▶ [The problem] Give again, unaltered, the lines of the listing below that run from the line having "Select the Move tool" through the line having "height=514. [x=517, y=363]".

▶ [Data]

++++

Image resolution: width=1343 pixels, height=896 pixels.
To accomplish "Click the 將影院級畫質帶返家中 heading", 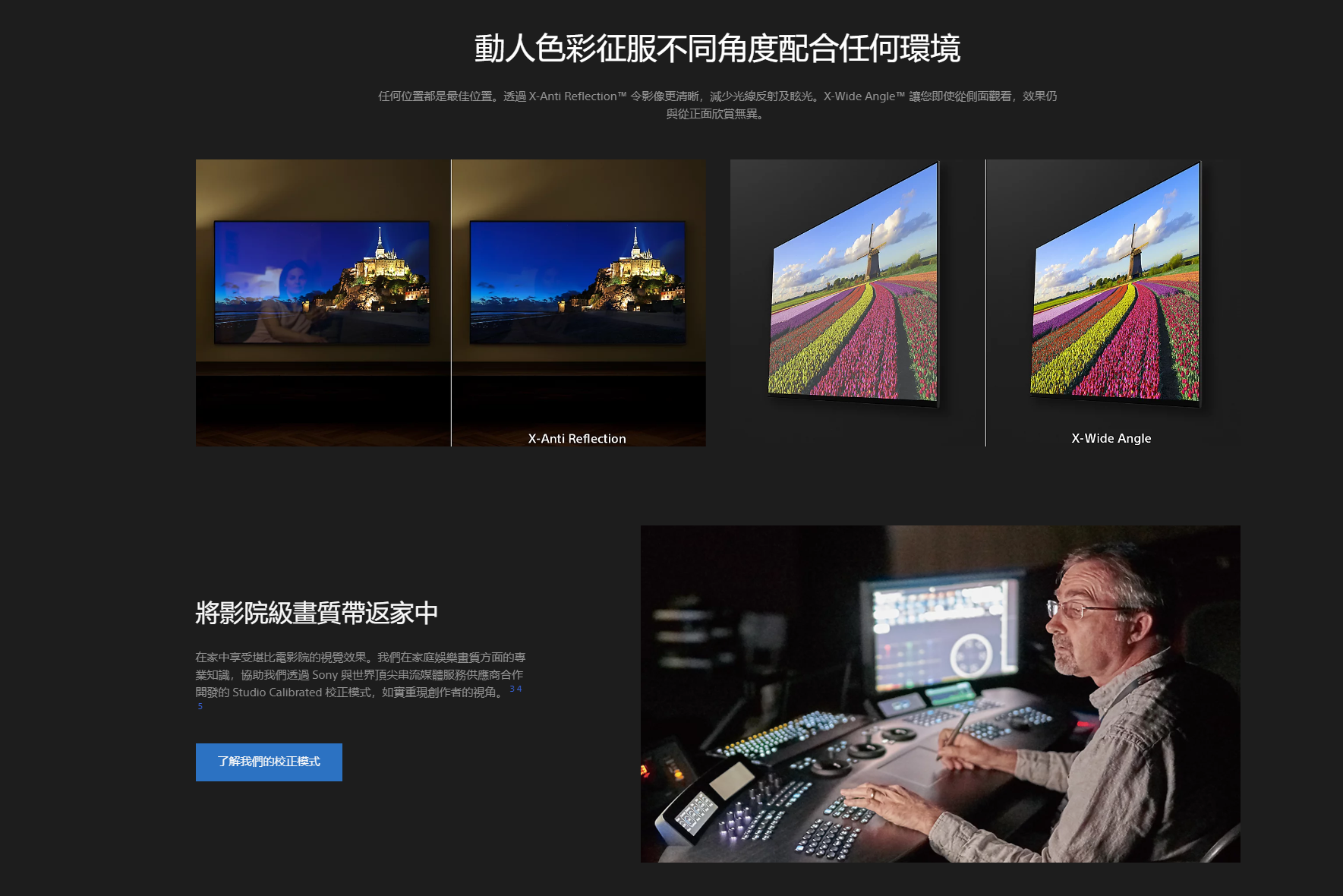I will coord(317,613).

++++

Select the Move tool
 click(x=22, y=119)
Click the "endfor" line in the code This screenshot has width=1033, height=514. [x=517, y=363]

++++

▶ [Answer section]
Select the Move tool
 click(x=22, y=119)
Click the "endfor" line in the code This screenshot has width=1033, height=514. [x=517, y=363]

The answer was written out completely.